SET PROBLEM:
Could you replace "calendar picker" with "date selector" in the lines below, change nothing else, and give the lines back without the pictures?

DATA SHOWN:
++++++++++++++++++++
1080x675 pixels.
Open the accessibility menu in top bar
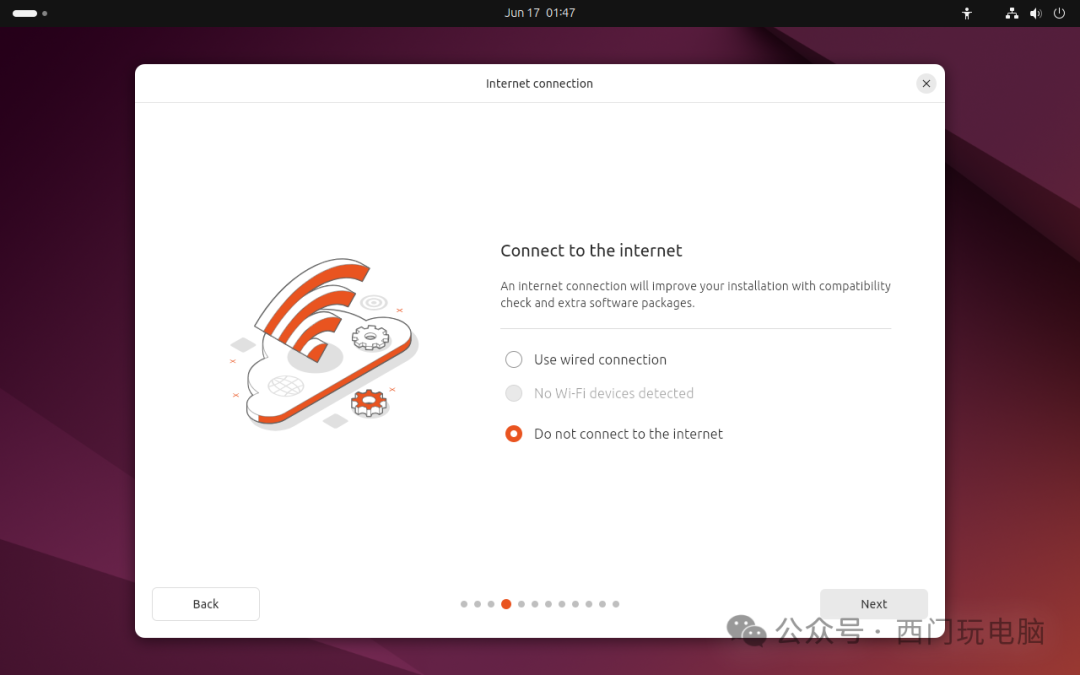pyautogui.click(x=966, y=13)
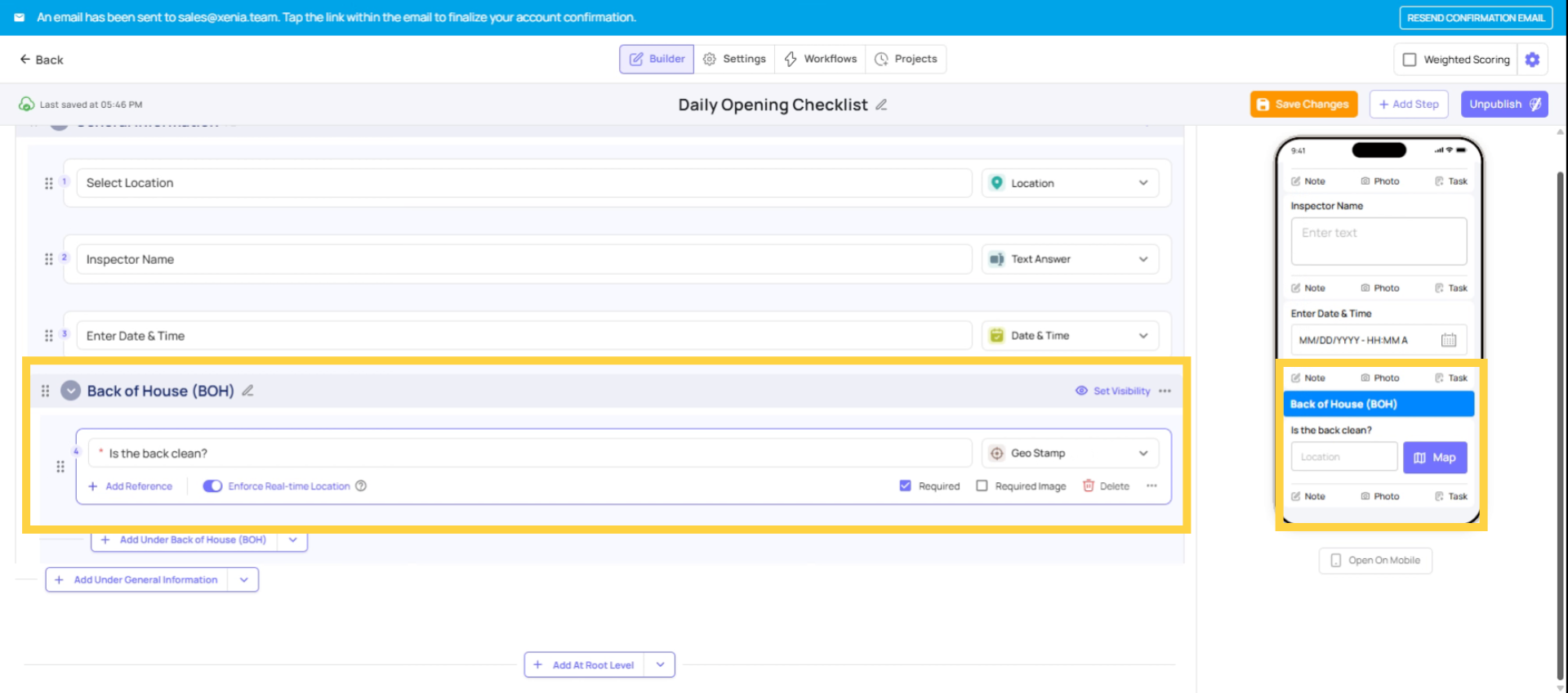Viewport: 1568px width, 693px height.
Task: Click the edit pencil next to Back of House (BOH)
Action: tap(247, 391)
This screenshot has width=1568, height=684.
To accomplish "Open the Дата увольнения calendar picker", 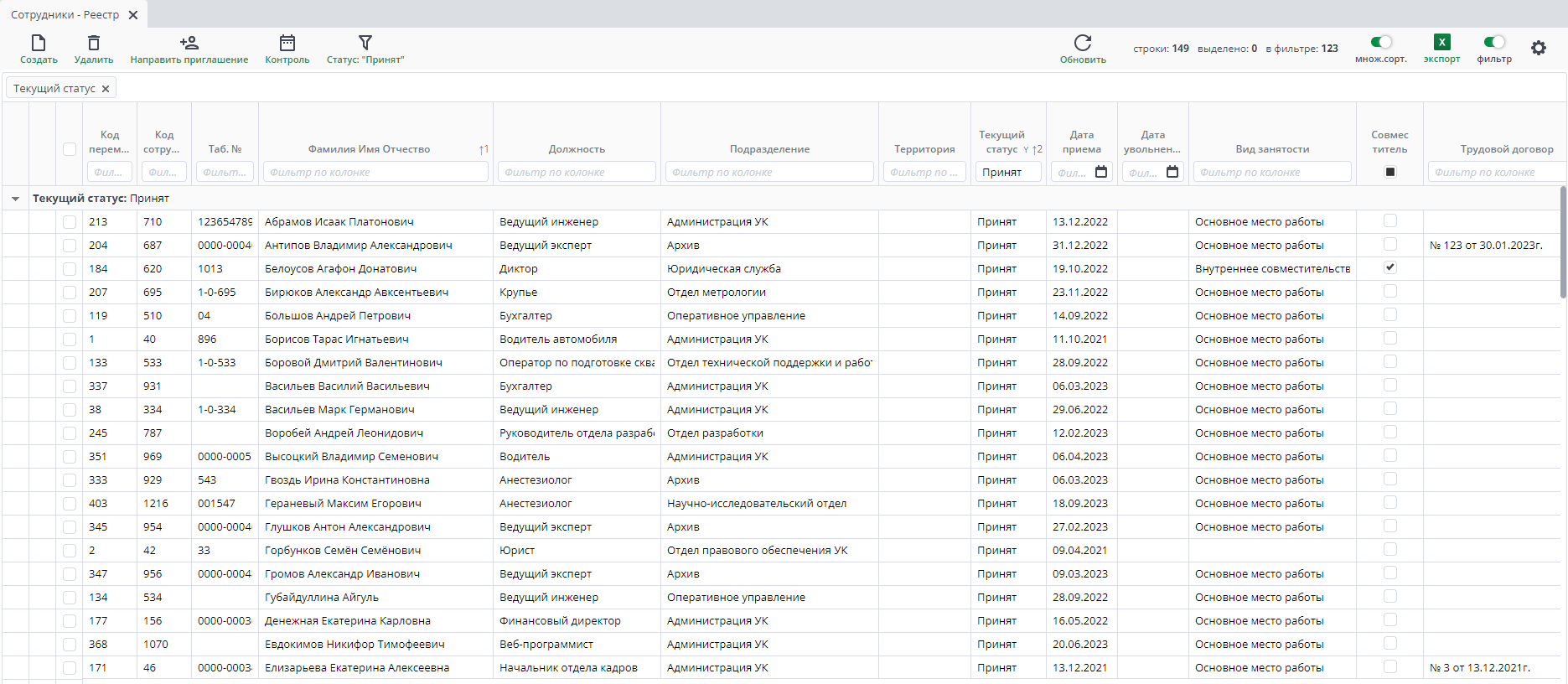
++++++++++++++++++++
ANSWER FOR THIS EXERCISE:
1080x675 pixels.
Open the accessibility menu in top bar
pyautogui.click(x=966, y=13)
Viewport: 1568px width, 693px height.
Task: Click the edit pencil next to Back of House (BOH)
Action: tap(247, 391)
This screenshot has width=1568, height=684.
To accomplish "Open the Дата увольнения date selector", 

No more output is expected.